Era medianoche cuando escuché el estruendo que hizo temblar toda la ciudad. La luna, ese satélite que nos lleva acompañando desde tiempos inmemoriables, comenzó a desintegrarse como un guijarro de grava. Los cascotes comenzaron a precipitarse hacia la superficie del planeta y la sociedad humana entró en pánico.
Muchos intentaron esconderse detrás de sus fortunas o contactos, otros decidieron quitarse la vida antes de que una roca lunar les aplastase. Yo, sin embargo, supe que había algo más detrás de semejante debacle. La energía requerida para destrozar un satélite es inmensa y la catástrofe que estaba sucediendo no podía ocurrir por casualidad.

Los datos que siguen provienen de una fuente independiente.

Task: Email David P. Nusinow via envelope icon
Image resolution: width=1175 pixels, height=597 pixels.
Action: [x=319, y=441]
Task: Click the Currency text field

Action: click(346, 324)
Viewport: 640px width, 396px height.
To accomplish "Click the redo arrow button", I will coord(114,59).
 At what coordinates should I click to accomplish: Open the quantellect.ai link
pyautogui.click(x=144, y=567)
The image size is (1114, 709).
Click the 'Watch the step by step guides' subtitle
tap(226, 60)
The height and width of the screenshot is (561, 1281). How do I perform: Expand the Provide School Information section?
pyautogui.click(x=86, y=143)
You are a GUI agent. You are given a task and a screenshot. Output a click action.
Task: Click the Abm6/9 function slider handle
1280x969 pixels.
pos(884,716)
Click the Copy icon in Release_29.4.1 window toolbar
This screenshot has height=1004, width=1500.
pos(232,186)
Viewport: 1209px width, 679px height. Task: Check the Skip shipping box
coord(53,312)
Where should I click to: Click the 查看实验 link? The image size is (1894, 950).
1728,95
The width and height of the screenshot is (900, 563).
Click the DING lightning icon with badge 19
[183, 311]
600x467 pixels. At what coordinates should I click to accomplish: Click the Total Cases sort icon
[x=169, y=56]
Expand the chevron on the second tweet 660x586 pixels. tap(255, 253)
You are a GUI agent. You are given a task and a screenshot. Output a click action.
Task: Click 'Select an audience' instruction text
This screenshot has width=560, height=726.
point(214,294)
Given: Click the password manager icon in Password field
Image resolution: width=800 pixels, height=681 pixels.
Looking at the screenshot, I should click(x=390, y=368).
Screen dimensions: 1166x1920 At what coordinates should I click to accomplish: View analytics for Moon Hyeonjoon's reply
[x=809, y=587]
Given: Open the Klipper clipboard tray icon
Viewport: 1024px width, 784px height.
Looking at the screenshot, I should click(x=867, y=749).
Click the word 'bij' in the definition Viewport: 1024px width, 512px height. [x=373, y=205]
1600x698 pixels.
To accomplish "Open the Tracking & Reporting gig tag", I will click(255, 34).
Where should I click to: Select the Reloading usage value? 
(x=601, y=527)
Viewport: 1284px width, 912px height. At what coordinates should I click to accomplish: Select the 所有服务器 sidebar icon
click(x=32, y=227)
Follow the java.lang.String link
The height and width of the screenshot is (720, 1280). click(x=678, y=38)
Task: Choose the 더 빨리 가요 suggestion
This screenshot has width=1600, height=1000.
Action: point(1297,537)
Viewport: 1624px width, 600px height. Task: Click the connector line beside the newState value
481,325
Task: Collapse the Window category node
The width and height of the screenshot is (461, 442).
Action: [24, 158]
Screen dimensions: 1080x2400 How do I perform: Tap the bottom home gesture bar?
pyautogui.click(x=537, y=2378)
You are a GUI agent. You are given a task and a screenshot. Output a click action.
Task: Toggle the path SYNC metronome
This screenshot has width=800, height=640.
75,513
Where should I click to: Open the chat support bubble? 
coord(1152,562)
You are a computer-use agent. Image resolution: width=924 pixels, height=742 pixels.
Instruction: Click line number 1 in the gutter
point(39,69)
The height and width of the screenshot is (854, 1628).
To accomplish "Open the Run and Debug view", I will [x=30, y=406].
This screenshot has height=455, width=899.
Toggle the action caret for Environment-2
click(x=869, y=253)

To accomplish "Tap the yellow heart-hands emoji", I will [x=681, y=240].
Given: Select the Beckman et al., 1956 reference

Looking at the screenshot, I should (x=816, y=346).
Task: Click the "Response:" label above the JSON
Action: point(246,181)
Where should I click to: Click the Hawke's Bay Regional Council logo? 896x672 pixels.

Me encontraba en la azotea de mi edificio admirando la salvaje destrucción de la ciudad y de los municipios aledaños. Trozos ardientes de roca impactaban con furia sobre el progreso reventando hogares y negocios por igual. Y en ese impasse hacia la desintegración lo ví a través del humo y las llamas: una bestia de proporciones continentales precipitándose hacia la tierra a toda velocidad. El secreto más ignoto y terrible de nuestro planeta.
Éramos el alimento de una aberración astral, de un horror fuera de este mundo que había usado nuestra luna para gestarse y nuestras vidas para sustentarse. Abracé la aniquilación con los ojos abiertos. No sentí el dolor.